PASSAGE SHOWN ::
»»
In all these movies, the Persecuted group TEACHES the Outsider something valuable, until the Outsider stops thinking of the other race as “other” and thinks of it as “Self” and as just as worthy of his admiration, perhaps more, as white culture. He then has to make a sacrifice to fight for the other side, whether or not he leads or wins. The important choice is whether that character will fight for a culture not his own–and you can see the impact on an audience of that kind of lesson. So, in this kind of plot, the ultimate belief change happens when the main character is not only transformed into the “Other” but when he chooses to fight FOR it, AGAINST his former culture/race.
Imagine now, if a black character, Hispanic, any other character, were the one from the Persecuting race and they were transformed into the other? There would be a huge uproar that the movie was trying to teach a black man a lesson about being a minority. White characters are the only allowable characters (and truly Men, even over Women) that are forced to make the transformation. Hollywood is obsessed with teaching WHITE, MILITARISTIC, WESTERN culture a lesson. And this isn’t bad. The number of movies used to do this is astounding. (We haven’t even brought in movies like The Birdcage, where Evangelical, White Male is forced to dress in drag to save his family, and to show he’s “learned”.) These movies are about teaching the White Man about otherness.
Yes, but does he have to save the culture himself? Does he? Let’s look at Avatar for a moment. Sully time and time again appeals to the Structure of the culture to save themselves. He realizes late that he’s a betrayer, and by this time the Brother of the Neytiri, is the leader of the warriors. In fact, when he returns, he defers to this man, and presents himself as a servant, even just another rider, in the cavalry to save the homeland. Sully has been “sullied” by his culture, but seeks to redeem himself by being a part of that new culture, and fighting alongside the others. In the resulting Air Raid, Sully is just one of a group of warriors, but the camera follows him because he’s our main character.
The basics of character and plot force him to become a leading figure. As a former White Human, he has invaluable knowledge the rest of the tribe doesn’t have. WHO WOULDN’T put him at the top of the pack? He knows the enemy so well. And his rallying cry, in the midst of defeat by a new enemy, is the only cry that can affect them. They have suffered a huge defeat when the tree collapses–they are demoralized. The only character who is not affected as much by the loss of that cultural icon–the Home Tree–is the only character who can help them see that they have the possibility of still defeating the Humans. He is not motivated by demoralization but by guilt, and he sees personal redemption in helping the Na’vi.
««
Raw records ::
»»
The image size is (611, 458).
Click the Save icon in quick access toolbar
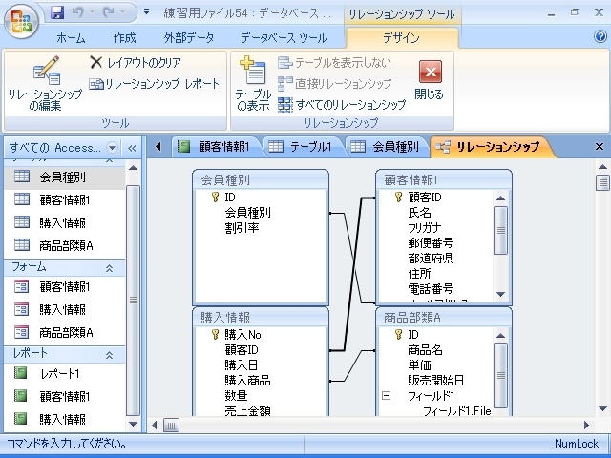point(57,13)
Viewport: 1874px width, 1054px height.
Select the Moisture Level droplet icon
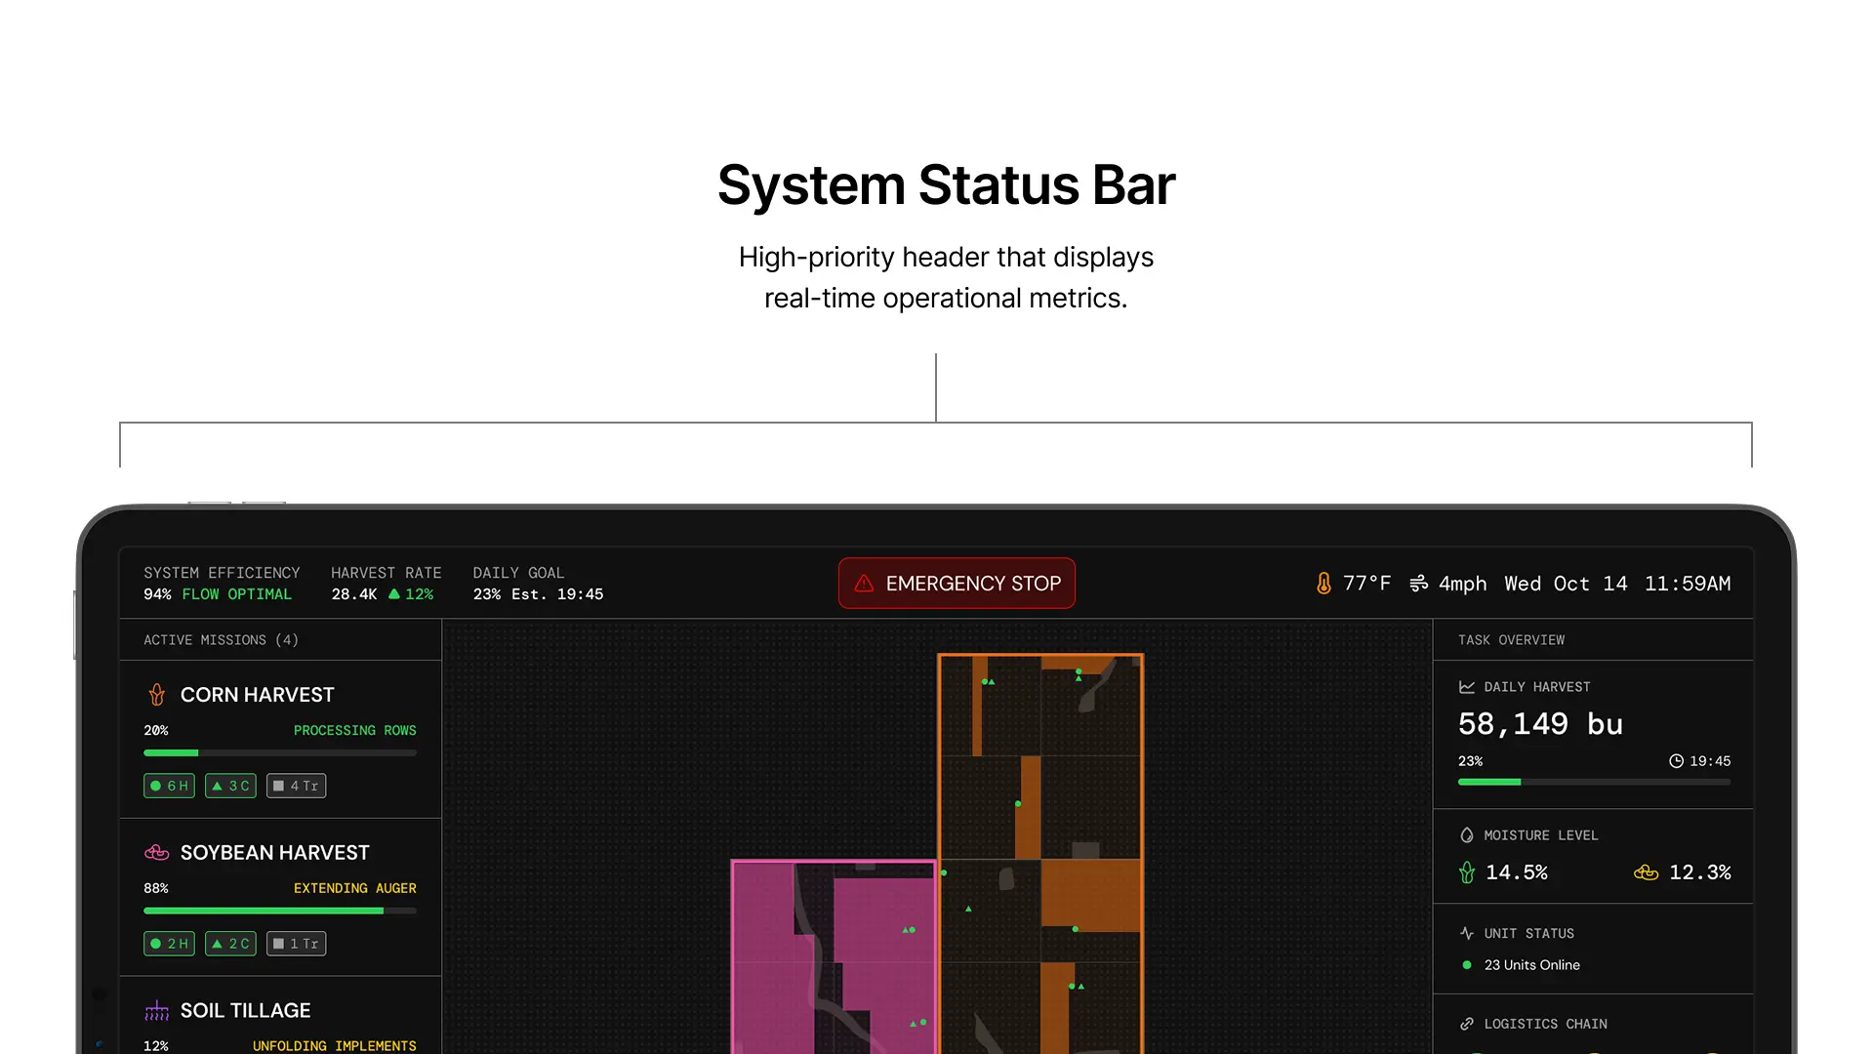(1466, 835)
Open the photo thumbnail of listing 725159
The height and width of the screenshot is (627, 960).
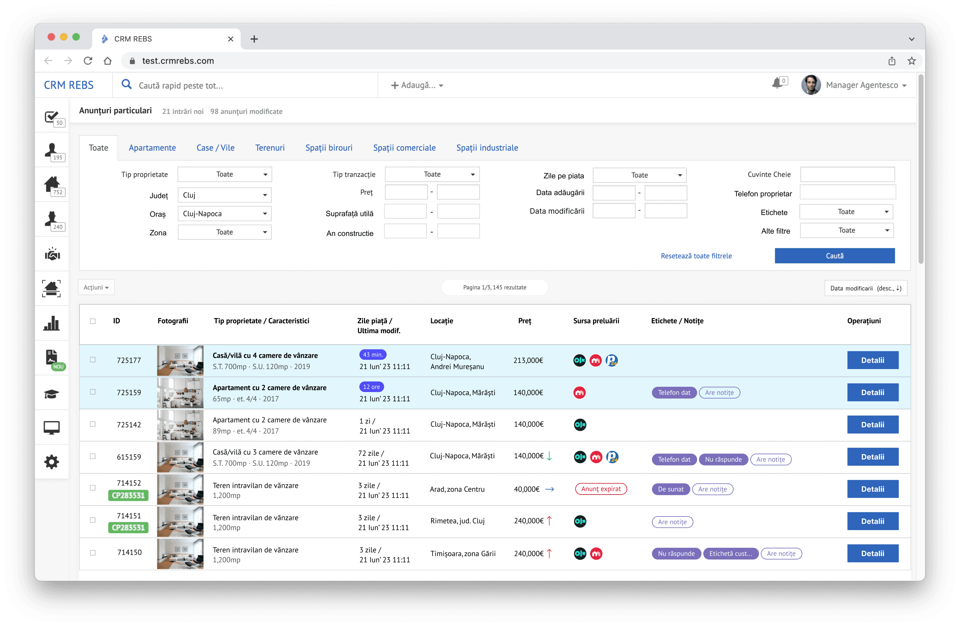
««
LIST OF TASKS ::
1 – Repeat part of the film commentary word for word, beginning at the words "In all these" and stopping after "his former culture/race.".
2 – List every word in the film commentary that is written entirely in capital letters.
3 – Extend the film commentary beyond its final sentence.
The entries have no connection to the film commentary.

RESPONSES TO THE EXERCISE ::
1 –
In all these movies, the Persecuted group TEACHES the Outsider something valuable, until the Outsider stops thinking of the other race as “other” and thinks of it as “Self” and as just as worthy of his admiration, perhaps more, as white culture. He then has to make a sacrifice to fight for the other side, whether or not he leads or wins. The important choice is whether that character will fight for a culture not his own–and you can see the impact on an audience of that kind of lesson. So, in this kind of plot, the ultimate belief change happens when the main character is not only transformed into the “Other” but when he chooses to fight FOR it, AGAINST his former culture/race.

2 – TEACHES, FOR, AGAINST, WHITE, MILITARISTIC, WESTERN, WHO, WOULDN'T

3 –
Let’s face it: the Humans in this movie are motivated strictly by greed—either they want gold or data. They are black, hispanic, women, men, white. None of them are un-sullied. However, the basics of character development must put the main character–who happens to be the person most acceptable to audiences to learn the lesson (a white guy)–in the main action all the time. A bad plot would have had Sully not very instrumental in the saving of the people he betrayed. This would a) not give the character any redemption, b) leave us out of the main action of the story–since we are forced to follow Sully as HE IS THE MAIN CHARACTER, and c) not give the story any cohesion. In any story, the main character must make choices that lead to his own learning, and redemption. The main character must solve the problem and be instrumental in its success or failure. Anything else and it ceases to a) be his story, or b) fulfill the promise made to the audience at the beginning of the film: that they will follow this character and s/he will be important in all actions, choices, and consequences.
Avatar takes the motif and moves it forward. The motif is really OUTSIDER LEARNS ABOUT OTHER CULTURE, AND IS INSTRUMENTAL IN SAVING CULTURE because we, perhaps, want those “un-caring, un-listening White Western-Cultured Men” to think about another culture once in awhile and do something to help that culture. This is why we have these movies. And they are effective. They are often Oscar contenders (Dances with Wolves –7 Oscars; Last Samurai nominated for 4) for the mere fact that they shine a light on an oppressed culture; they move us to care; they help us to understand; often they are well researched and a step above previous films about a culture (Japan had mostly positive things to say about Samurai, as it was a vast improvement over other American films about Japan); sometimes, they help us grieve our mistakes.
Dances with Wolves and Avatar share a basic plot, but where Costner and the Lakota Sioux must follow history, and show the atrocities done to them, Avatar takes a sharp right turn at the moment of defeat and tries to resuscitate the army of the Na’vi, and help them regain their own control. They push out the “white man”–the ending many wish that the Native Americans had had. I concede that there may be “white guilt” moments in this film, but not every filmmaker who wishes the Native Americans had won is white. Wishing history had taken another turn is not about guilt all the time. It can be merely wanting another solution. Certainly Sully, the main character, wants another solution.
It’s not that Sully leads them to victory on his own. He’s distracted by the main villain, Mr. Army. And when he is defeated by Mr. Army, the Na’vi princess saves him. Also, Sully and Na’vi fail at saving themselves. It’s actually the planet that comes to its own rescue—hordes of animals coming out of the jungle to turn the tide. The planet saves itself. Critics are only superficially nodding that this has happened, but I think this is HUGE.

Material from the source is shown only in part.